# SET EXERCISE
Copy out the following entries word for word, starting at the line that contains "The image size" and ending after the line that contains "point(84,110)".

# TASK MATERIAL
----------

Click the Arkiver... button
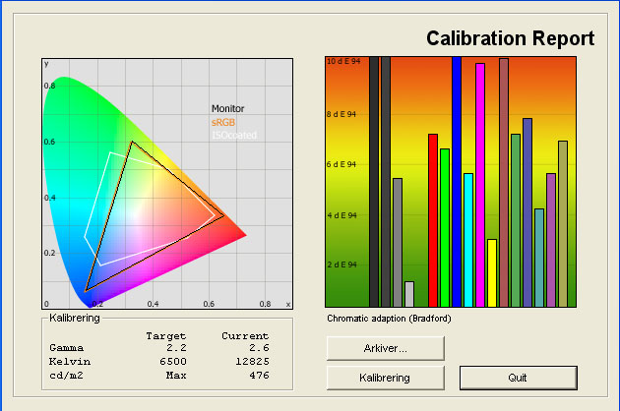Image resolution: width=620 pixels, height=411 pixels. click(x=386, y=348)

----------

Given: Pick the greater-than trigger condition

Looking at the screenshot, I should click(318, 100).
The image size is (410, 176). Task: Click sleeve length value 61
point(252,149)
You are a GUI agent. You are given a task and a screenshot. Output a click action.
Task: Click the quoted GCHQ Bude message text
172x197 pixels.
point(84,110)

----------

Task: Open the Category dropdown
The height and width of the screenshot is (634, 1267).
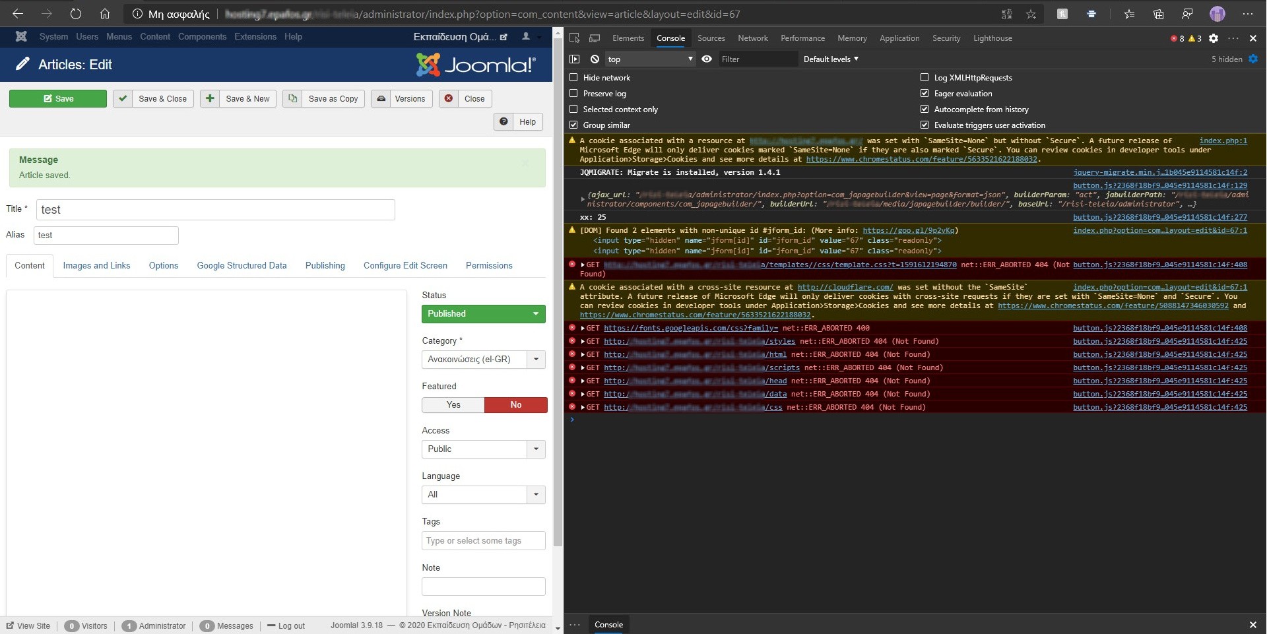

----------

# RESPONSE TO THE TASK
The image size is (410, 176). Task: Click sleeve length value 61
point(252,149)
You are a GUI agent. You are given a task and a screenshot. Output a click action.
Task: Click the quoted GCHQ Bude message text
172x197 pixels.
point(84,110)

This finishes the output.